Wednesday, August 29, 2012

Say It Ain't So!

Over at SF Gate, Joshua Kosman has his annual San Francisco Opera season study guide up. I'm a partisan of the Kempe Lohengrin (and of a pair of Bayreuth performances, Steber/Windgassen/Varnay/Uhde and Grummer/Konya/Gorr/Blanc), and Solti is never my first choice in Wagner, but whatever.

What dropped my jaw was his second-choice Tosca (I hope I don't need to tell you what his first choice was): Maazel/Nilsson, Corelli, DF-D.

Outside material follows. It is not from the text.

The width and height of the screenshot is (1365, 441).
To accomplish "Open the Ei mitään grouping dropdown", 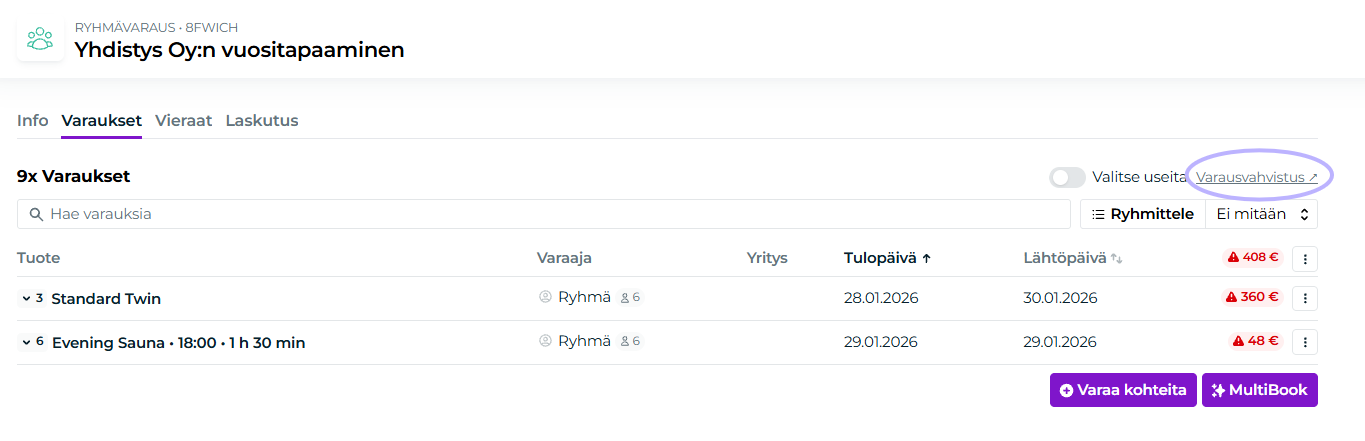I will point(1261,214).
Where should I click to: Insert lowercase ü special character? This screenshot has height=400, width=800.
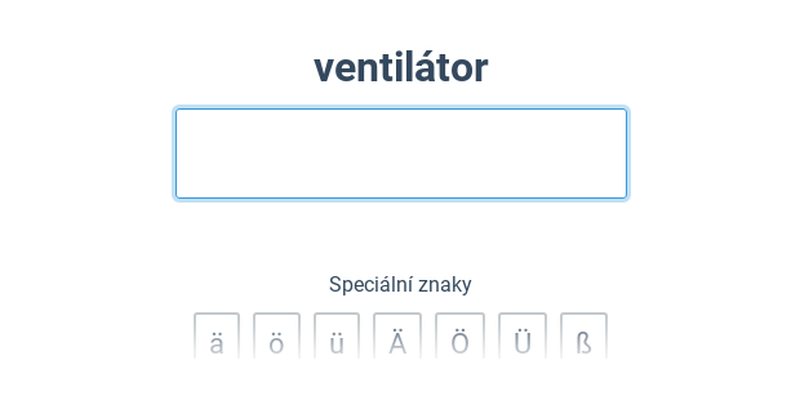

The last time I heard that recording, I thought it was pure party music: Nilsson is certainly accurate (Conrad L. Osborne called hers the best Tosca on record from a purely vocal standpoint), but she is also steely, unidiomatic, and unable to project vulnerability. I remember Corelli as bawling and tasteless, DF-D shouting a lot and rather in over his head. Maazel doesn't add much of distinction to this mix.

I'll have to give the set another shot. Maybe it's better than I thought. But if you're in the market for a Tosca other than the obvious choice, consider von Karajan/Price. The conducting is rather different from de Sabata's on the classic set, and, right, Price doesn't have Callas's dramatic point. Still, plenty to treasure.